> **VORLIEGENDER TEXT**
******************************

Julia Birk, die im Team für die Kommunikation verantwortlich ist, sagt: „Wir sind eine Gruppe junge Studierende aus Konstanz und haben eine Vision – gesellschaftliches Engagement und besonders das systematische Ehrenamt langfristig und nachhaltig zu fördern.“
Sie nennen das Projekt Impact, also Wirkung. Das Team plant eine zunächst lokale, später aber auch bundesweite nicht kommerzielle, digitale Open Source (also für alle offene) Plattform – und zwar in Form einer App für das Smartphone. Die Impact-App soll so etwas wie das Zuhause für gemeinnützige Aktionen werden.
Zu wenig Ehrenamtliche
Das Angebot könnte gleich mehrere Probleme lösen. „Organisationen haben es immer schwerer, junge, motivierte und engagierte Ehrenamtliche anzuwerben“, sagt Julia Birk. „Und die jungen Leute, die grundsätzlich eigentlich interessiert wären, haben oft Schwierigkeiten, passende Angebote für sich zu finden.“
Das Team um Impact versucht sich nun am sogenannten Matching, frei übersetzt aus der digitalen Partnervermittlung. Die Frage lautet, wie gut ein Hilfsbereiter und ein Hilfesuchender zueinander passen. Der Algorithmus, der das errechnen soll, wird von den beiden Impact-Gründern Fabian Ehehalt und Tobias Steinel eigens dafür programmiert.

******************************

> **ERFASSTE DATEN**
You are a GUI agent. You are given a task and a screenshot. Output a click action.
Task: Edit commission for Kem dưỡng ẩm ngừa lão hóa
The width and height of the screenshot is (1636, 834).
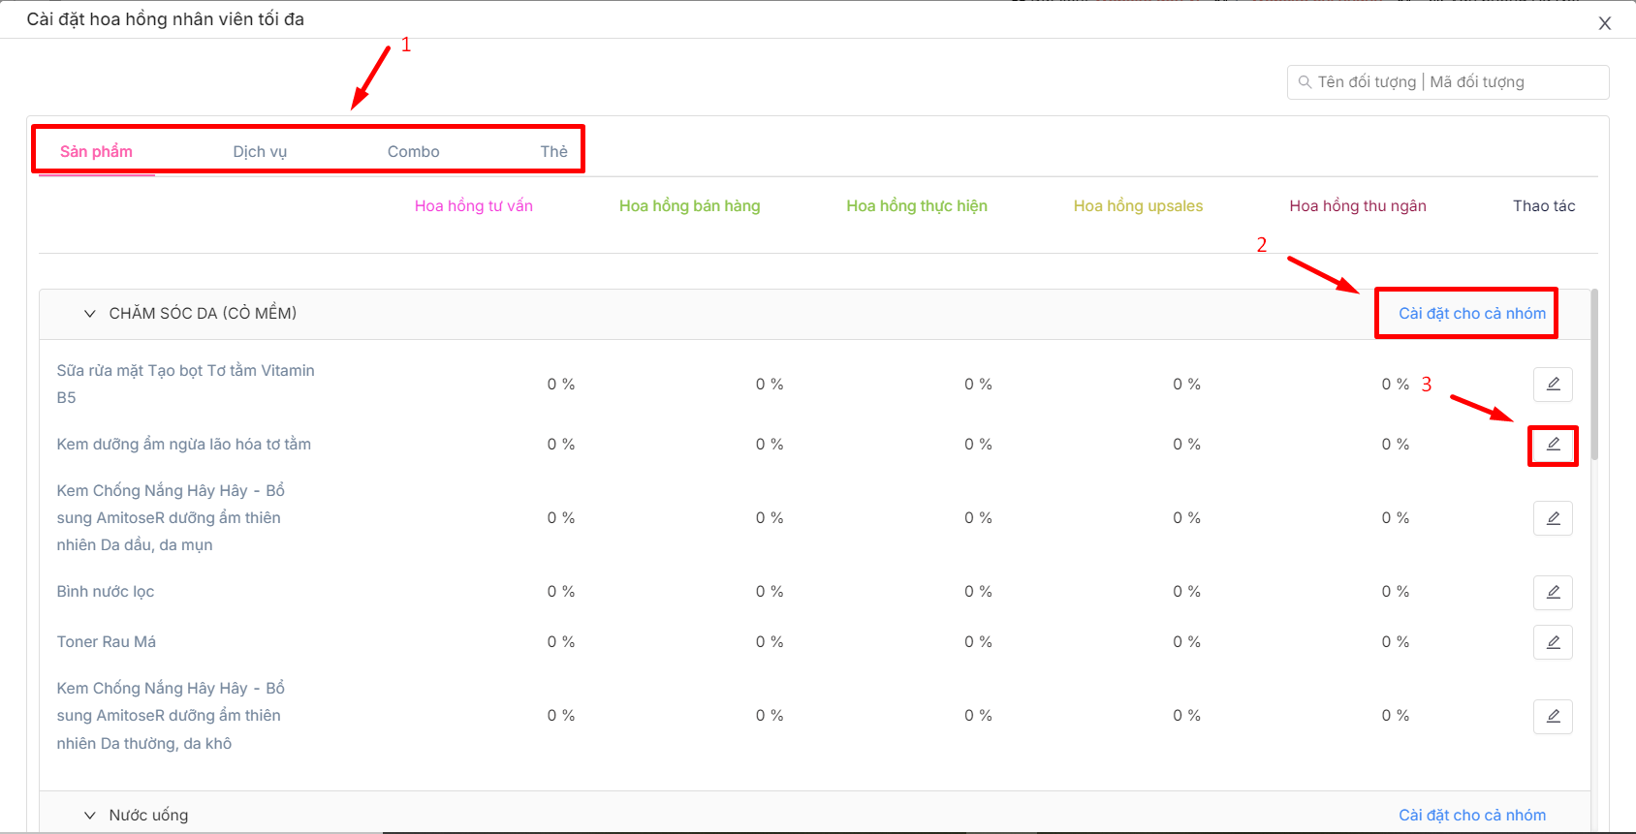pos(1553,445)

******************************

> **MATERIAL ERKUNDEN**
1 – Beantworten Sie anhand des Textes über die Impact-App folgende Fragen:
(a) Wofür ist Julia Birk im Team verantwortlich?
(b) In welcher Form soll die geplante Plattform umgesetzt werden?
(c) Wer programmiert den Algorithmus für das Matching?
2 – Schreiben Sie den Text über die Impact-App von „Zu wenig Ehrenamtliche“ bis „eigens dafür programmiert.“ wortgetreu ab.

> **GEORDNETE LÖSUNGEN**
1 –
(a) Für die Kommunikation.
(b) In Form einer App für das Smartphone.
(c) Die beiden Impact-Gründer Fabian Ehehalt und Tobias Steinel.

2 –
Zu wenig Ehrenamtliche
Das Angebot könnte gleich mehrere Probleme lösen. „Organisationen haben es immer schwerer, junge, motivierte und engagierte Ehrenamtliche anzuwerben“, sagt Julia Birk. „Und die jungen Leute, die grundsätzlich eigentlich interessiert wären, haben oft Schwierigkeiten, passende Angebote für sich zu finden.“
Das Team um Impact versucht sich nun am sogenannten Matching, frei übersetzt aus der digitalen Partnervermittlung. Die Frage lautet, wie gut ein Hilfsbereiter und ein Hilfesuchender zueinander passen. Der Algorithmus, der das errechnen soll, wird von den beiden Impact-Gründern Fabian Ehehalt und Tobias Steinel eigens dafür programmiert.